The thing is... I've done these kind of mistakes in the past where I purchased an item that I already had in my collection (like pictures), but didn't remember. In those instances, I never - ever - asked for a return. This was my fault, not the seller's. I should have checked my binders before purchasing. So... I really don't understand buyers who are doing this...

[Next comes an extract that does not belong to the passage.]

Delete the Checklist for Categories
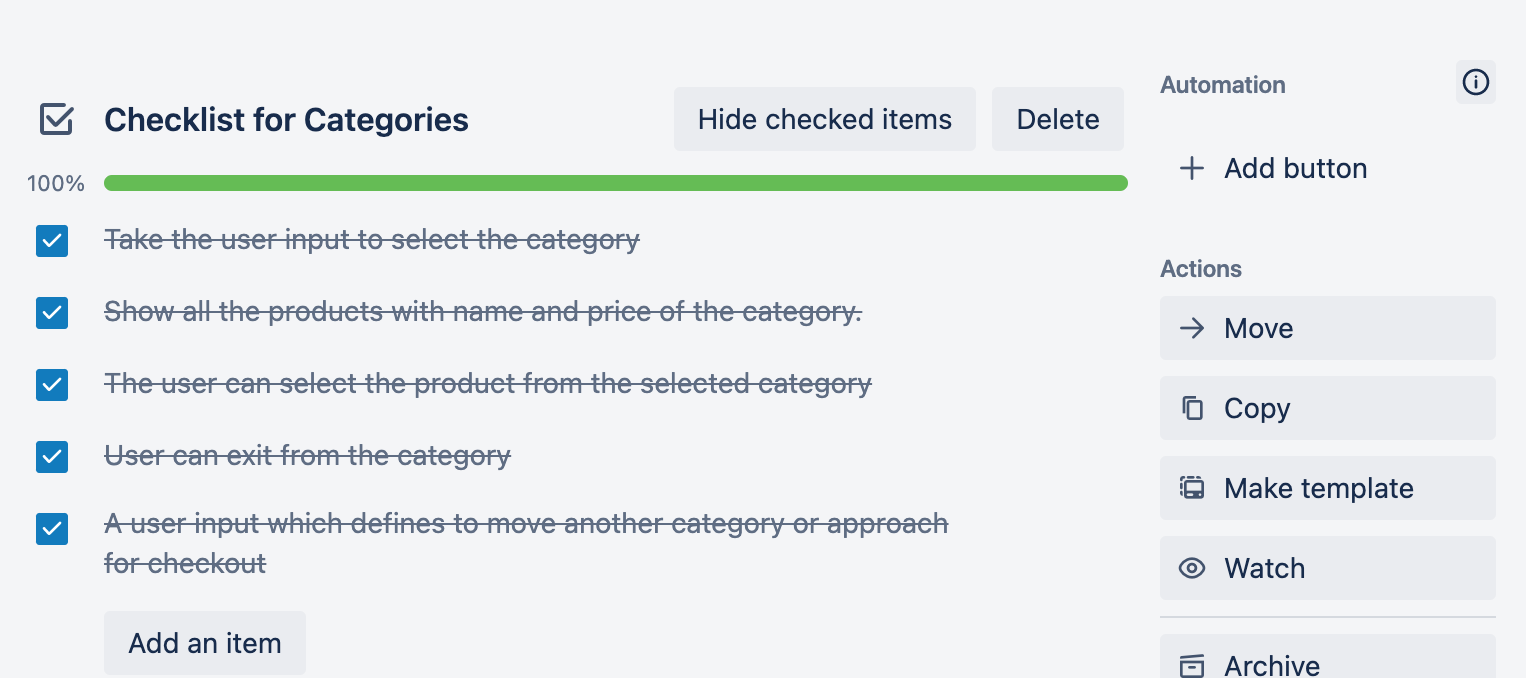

I don't think the OP specifically said the buyer was returning the item because it was a duplicate, just that he "made a mistake", whatever that means.  He may have chosen the wrong item entirely, wrong price, wrong size, wrong seller, almost anything.  

 

Although I'm not completely excusing inattentive buyers, and realize that remorse returns aren't pleasant for sellers, if the buyer is willing to be honest about his/her mistake, and pay return shipping, the fact that the seller may lose money as a result of offering free shipping isn't the buyer's fault.  It's something a seller can and should predict and account for.  

 

EBay sellers tend to think of remorse returns as a sort of punishable offence, and unlike the vast majority of retailers, eBay hasn't helped in that perception in previous years.  After all, purchasing online does have its risks for the buyer too.  Sometimes the item may have been properly described and photographed, but isn't quite what you want when you see it in reality.  Or you just make a stupid mistake and buy the wrong thing.  Retail stores have gotten the buying public used to the idea of "no questions asked" money-back returns.  That's what eBay is competing with. 

 

I don't really have a problem with people returning items bought online because they've decided they don't like or want them once received -- as long as they're honest about it.  What I do have a problem with are buyers who think up (or create) issues of damage, etc. in order to get both a refund and a paid return.